Introduction to the Visual Arts

Storytelling (Photography)

 Alyssa Rocca, 12, From South Pasadena Middle School Marches In Front Of Los Angeles City Hall In The Youth Climate Strike On Friday, March 15, 2019. Rocca Said She Was Marching Because “I Thought It Was Important To Come Here And Support Reducing Climate Change.” “Fridays For The Future” Is Organized By 16-Year-Old Swede Greta Thunberg. The Los Angeles Youth Climate March Is Organized By 17-Year-Old Los Angeleño Arielle Martinez-Cohen.
Alyssa Rocca, 12, From South Pasadena Middle School Marches In Front Of Los Angeles City Hall In The Youth Climate Strike On Friday, March 15, 2019. Rocca Said She Was Marching Because “I Thought It Was Important To Come Here And Support Reducing Climate Change.” “Fridays For The Future” Is Organized By 16-Year-Old Swede Greta Thunberg. The Los Angeles Youth Climate March Is Organized By 17-Year-Old Los Angeleño Arielle Martinez-Cohen.

Why take pictures?

Photographers create images for many reasons:

  • Fine Art
  • Professional Clients
  • Personal Pleasure

We can discuss whether a single photograph is compelling or boring. Yet we live in an age of almost infinite visual images. Why do we look at an image? Because our friends or family or someone we find interesting posted it on Instagram? Do we like photos because of qualities in the photography? Or because we like, or want to be liked, by the person who took it? How long do you look at a photo on Instagram? More than one second? Or less?

Social Documentary

In fields like

  • Photojournalism
  • Social Documentary
  • Art Installation

photographers and artists still try to create individually powerful and aesthetic images, but what becomes more important is that each image is part of telling some larger story.
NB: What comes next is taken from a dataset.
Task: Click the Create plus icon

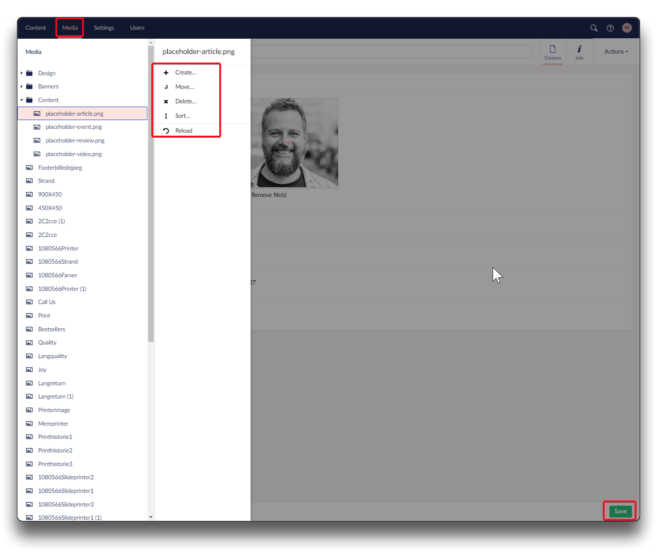Action: [166, 73]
Your Storytelling/Photography project

This week, use any camera – a real one if you have one, or a phone is fine – to tell some story you care about.

Topics

You can choose any topic. It might be a story with Personal, Campus, City, State, National, or Global interest.

  • Puvunga
  • Your campus group
  • Wetlands preservation near Long Beach
  • Surfing in Seal Beach
  • California Wildfires
  • Homelessness
  • SoCal Drought
  • Life in a Family
  • One small DACA story
  • Climate Change
  • or anything else you care about

Personal

Even if your story is big, try to keep it small, local, personal. If you want to do a story on Climage Change or Youth Climate Strikes, you probably won’t have the chance to spend time with Greta Thunberg, but if your friends are making posters for a march, or working on how to have smaller carbon footprints, you can create a Photo Story about them.

Your Photostory Project

  • 6-12 Images
  • 1 (or more) sentence captions for each image
  • Post to your blog

Questions to answer

  1. Why did you choose this story?
  2. How do you think you did?
  3. Which image do you think is the individually "best" image in your story?
  4. Does your photostory contain an image that you think is not, by itself, a "great" image, but that is nonetheless important because it helps to tell your story?
  5. What would you do different next time?
  6. Are there other Photo Stories you might like to tell?
Aubrey Gilman (in the black t-shirt), 18, from UCLA, carries her "You turned the temperature hotter, now we’re burning up!" sign in the Youth Climate Strike at Los Angeles City Hall on Friday, March 15, 2019. Gilman said she came to the climate strike because, "Since the adults aren’t making a change, the students have to step in and do it for them." "Fridays for the Future" is organized by 16-year-old Swede Greta Thunberg. The Los Angeles Youth Climate March is organized by 17-year-old Los Angeleño Arielle Martinez-Cohen. (Glenn Zucman/The Corsair)
Aubrey Gilman (in the black t-shirt), 18, from UCLA, carries her “You turned the temperature hotter, now we’re burning up!” sign in the Youth Climate Strike at Los Angeles City Hall on Friday, March 15, 2019. Gilman said she came to the climate strike because, “Since the adults aren’t making a change, the students have to step in and do it for them.” “Fridays for the Future” is organized by 16-year-old Swede Greta Thunberg. The Los Angeles Youth Climate March is organized by 17-year-old Los Angeleño Arielle Martinez-Cohen.